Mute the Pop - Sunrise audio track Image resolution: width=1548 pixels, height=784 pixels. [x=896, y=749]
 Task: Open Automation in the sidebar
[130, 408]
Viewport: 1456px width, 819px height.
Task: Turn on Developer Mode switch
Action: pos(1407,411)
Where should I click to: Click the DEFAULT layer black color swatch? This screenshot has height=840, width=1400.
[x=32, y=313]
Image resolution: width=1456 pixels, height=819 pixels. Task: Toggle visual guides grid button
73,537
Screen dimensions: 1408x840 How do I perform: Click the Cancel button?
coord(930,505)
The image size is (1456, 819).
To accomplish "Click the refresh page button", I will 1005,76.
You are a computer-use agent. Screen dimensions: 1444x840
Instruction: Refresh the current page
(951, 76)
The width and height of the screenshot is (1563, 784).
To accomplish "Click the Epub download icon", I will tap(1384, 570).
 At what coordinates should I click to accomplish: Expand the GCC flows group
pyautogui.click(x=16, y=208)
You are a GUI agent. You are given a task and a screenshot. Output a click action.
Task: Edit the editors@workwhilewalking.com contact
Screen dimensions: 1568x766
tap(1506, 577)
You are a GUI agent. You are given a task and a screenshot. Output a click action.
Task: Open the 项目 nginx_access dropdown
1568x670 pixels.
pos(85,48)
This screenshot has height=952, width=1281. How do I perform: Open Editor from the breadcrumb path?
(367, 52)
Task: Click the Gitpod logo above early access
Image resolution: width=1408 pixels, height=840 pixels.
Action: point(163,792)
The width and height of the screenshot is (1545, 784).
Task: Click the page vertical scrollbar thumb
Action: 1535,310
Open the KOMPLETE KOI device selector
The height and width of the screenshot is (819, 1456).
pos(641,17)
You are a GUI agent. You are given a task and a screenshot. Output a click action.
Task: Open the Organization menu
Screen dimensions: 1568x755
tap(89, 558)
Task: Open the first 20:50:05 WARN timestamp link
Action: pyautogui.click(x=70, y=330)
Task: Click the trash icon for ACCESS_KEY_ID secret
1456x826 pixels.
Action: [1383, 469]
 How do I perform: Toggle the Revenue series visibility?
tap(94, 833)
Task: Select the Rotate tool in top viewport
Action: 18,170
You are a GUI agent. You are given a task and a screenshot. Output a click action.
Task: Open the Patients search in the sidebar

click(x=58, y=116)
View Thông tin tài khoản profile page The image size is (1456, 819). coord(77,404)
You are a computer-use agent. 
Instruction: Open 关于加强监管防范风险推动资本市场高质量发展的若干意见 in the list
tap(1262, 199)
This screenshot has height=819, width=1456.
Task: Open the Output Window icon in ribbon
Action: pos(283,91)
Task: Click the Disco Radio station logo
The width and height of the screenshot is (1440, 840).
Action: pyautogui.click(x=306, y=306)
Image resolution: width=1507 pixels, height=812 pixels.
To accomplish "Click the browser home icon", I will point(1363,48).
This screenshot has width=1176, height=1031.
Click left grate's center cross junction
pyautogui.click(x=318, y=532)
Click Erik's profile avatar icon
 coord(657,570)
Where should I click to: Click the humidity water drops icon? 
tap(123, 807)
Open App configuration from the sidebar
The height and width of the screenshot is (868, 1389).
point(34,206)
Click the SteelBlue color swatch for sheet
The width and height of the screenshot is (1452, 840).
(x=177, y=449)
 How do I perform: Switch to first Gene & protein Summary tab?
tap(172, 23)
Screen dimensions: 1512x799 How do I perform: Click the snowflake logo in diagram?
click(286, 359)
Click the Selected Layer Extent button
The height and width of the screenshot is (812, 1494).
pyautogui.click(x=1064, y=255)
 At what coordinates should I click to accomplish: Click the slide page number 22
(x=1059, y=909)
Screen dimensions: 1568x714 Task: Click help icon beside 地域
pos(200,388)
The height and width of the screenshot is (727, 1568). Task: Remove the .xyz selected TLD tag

----

- REQUIRED WORK: Please return every line from the material above where the string "size" occurs.

- OUTPUT FOR THIS TASK:
The image size is (1456, 819).
View Thông tin tài khoản profile page The image size is (1456, 819). coord(77,404)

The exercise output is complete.